He shook his head. ‘I pretended everything was normal. Didn’t even tell my fiancée I’d been made redundant. I watched the appeals. I agreed what a bloody terrible thing it was that someone had taken away a young girl’s life. I even said what a good person she must have been, carrying an organ donor card so that her death wasn’t completely senseless.’

‘You were distraught; you’d just lost your job, your income. None of that would have happened if I hadn’t visited your offices in the first place!’

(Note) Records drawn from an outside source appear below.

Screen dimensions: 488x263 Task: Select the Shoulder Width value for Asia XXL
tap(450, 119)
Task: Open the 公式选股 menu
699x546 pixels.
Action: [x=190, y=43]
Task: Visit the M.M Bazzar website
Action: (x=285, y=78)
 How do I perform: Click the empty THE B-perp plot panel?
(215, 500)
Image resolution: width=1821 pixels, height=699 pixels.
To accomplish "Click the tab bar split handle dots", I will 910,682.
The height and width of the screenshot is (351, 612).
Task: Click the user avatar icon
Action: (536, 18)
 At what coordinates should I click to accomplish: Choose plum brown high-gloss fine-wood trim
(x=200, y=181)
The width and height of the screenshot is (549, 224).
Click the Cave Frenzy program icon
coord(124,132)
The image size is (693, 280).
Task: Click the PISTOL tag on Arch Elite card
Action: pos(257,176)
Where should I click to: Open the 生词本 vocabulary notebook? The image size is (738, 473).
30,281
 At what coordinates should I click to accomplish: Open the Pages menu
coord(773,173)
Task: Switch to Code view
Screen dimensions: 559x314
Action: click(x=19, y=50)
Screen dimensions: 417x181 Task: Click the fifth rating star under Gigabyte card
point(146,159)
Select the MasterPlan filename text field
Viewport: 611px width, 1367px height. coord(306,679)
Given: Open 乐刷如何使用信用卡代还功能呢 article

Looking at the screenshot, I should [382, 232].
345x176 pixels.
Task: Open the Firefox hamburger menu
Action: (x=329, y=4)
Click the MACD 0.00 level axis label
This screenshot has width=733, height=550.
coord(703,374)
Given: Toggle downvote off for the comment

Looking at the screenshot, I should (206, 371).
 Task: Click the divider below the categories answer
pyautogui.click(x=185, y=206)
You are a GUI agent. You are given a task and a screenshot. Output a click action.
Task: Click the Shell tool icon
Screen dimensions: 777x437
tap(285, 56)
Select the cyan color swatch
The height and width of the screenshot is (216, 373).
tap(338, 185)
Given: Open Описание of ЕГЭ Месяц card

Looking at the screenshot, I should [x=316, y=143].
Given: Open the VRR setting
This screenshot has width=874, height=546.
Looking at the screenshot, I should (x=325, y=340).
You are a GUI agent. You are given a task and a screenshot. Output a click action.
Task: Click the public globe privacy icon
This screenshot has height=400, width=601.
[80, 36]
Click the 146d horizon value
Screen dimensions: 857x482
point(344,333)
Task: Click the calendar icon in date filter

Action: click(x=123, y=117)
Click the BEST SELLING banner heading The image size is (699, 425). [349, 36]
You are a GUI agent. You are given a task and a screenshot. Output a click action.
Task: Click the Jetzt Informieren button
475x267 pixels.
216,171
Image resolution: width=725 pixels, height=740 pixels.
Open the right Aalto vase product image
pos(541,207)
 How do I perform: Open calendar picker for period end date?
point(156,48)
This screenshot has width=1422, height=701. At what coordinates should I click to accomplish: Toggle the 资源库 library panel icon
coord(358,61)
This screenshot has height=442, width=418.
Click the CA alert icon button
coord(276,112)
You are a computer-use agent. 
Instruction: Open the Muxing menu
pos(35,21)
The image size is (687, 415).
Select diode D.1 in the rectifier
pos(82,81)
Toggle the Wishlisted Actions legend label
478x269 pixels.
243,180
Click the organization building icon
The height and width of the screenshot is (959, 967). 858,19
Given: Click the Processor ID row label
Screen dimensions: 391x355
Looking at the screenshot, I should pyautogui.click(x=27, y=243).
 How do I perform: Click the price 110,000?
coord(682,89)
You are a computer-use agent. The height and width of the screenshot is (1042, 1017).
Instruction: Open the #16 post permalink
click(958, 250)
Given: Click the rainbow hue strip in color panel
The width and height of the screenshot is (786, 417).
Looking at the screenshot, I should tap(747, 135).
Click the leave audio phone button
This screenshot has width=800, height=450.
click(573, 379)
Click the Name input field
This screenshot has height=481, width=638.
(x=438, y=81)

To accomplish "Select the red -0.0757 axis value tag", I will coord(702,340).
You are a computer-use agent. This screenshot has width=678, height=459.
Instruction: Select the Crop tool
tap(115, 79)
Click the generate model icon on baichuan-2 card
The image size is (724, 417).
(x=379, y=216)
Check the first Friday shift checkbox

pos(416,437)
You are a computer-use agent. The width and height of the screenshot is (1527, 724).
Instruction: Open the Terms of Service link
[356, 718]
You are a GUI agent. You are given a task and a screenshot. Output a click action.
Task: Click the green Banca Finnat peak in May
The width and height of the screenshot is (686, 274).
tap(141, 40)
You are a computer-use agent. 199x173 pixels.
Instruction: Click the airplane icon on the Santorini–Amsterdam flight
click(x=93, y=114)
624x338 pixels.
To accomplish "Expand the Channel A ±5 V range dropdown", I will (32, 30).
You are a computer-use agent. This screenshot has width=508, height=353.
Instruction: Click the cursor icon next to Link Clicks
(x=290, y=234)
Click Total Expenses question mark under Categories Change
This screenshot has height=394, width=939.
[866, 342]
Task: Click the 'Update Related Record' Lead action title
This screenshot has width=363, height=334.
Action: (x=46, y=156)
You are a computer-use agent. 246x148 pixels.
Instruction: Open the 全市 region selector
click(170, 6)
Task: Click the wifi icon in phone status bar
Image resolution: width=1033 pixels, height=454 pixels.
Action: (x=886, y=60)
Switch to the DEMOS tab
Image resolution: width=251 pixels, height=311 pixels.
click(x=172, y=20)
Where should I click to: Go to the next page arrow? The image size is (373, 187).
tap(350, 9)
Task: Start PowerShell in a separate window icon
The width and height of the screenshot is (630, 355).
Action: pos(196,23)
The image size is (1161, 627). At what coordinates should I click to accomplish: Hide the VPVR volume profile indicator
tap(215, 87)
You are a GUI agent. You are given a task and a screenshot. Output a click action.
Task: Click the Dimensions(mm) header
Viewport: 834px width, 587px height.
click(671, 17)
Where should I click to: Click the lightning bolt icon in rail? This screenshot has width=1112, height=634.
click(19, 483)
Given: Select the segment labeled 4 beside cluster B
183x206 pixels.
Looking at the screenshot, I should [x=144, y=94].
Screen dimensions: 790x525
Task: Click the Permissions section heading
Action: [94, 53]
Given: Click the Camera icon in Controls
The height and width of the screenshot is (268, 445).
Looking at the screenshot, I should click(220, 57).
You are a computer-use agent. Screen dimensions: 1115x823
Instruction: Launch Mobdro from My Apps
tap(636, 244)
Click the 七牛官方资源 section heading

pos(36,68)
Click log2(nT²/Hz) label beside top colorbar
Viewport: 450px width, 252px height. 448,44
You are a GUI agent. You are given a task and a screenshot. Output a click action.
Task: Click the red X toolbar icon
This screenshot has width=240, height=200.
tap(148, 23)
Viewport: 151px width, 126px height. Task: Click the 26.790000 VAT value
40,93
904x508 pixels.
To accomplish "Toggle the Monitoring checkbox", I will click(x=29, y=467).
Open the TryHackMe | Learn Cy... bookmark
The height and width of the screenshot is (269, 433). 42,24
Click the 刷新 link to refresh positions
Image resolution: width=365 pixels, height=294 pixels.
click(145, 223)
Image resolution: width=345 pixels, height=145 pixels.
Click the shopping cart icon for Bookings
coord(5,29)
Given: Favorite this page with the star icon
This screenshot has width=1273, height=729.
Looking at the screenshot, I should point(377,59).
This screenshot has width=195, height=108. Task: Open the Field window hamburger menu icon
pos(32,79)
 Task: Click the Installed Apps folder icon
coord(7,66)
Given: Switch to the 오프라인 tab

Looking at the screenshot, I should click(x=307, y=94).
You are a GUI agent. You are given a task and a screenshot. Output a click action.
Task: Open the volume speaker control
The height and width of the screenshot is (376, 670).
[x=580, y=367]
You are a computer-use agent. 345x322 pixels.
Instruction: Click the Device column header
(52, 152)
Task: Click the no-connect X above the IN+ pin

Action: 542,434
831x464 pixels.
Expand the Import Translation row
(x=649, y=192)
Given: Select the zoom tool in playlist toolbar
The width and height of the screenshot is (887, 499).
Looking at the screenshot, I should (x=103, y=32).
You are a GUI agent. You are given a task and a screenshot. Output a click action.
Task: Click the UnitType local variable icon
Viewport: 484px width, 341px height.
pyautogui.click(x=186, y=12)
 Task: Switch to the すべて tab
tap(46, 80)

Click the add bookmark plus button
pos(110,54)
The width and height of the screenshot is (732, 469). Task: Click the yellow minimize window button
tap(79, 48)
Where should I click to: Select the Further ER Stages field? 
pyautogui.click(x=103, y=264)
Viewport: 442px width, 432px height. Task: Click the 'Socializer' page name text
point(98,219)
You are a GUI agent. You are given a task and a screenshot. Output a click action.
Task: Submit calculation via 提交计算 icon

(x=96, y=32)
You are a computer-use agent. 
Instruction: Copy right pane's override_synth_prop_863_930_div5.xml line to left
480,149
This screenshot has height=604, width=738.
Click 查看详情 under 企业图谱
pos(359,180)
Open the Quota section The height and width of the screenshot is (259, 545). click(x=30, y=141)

‘An innocent girl didn’t die because of a decision you took about company strategy,’ he said, furiously. There was a pause whilst he struggled to compose himself. He took a deep breath then continued more quietly. ‘I was – am – what they call a functioning alcoholic. Someone you’d never know had a drinking problem, because I’d got so good at hiding it. The first thing I did after work every night was to head for a bar. I would have been over the limit that night whether I’d lost my job or not,’ he stated flatly. ‘De-stressing, being sociable, networking, whatever spin you put on it, what I really liked to do was unwind with a drink.’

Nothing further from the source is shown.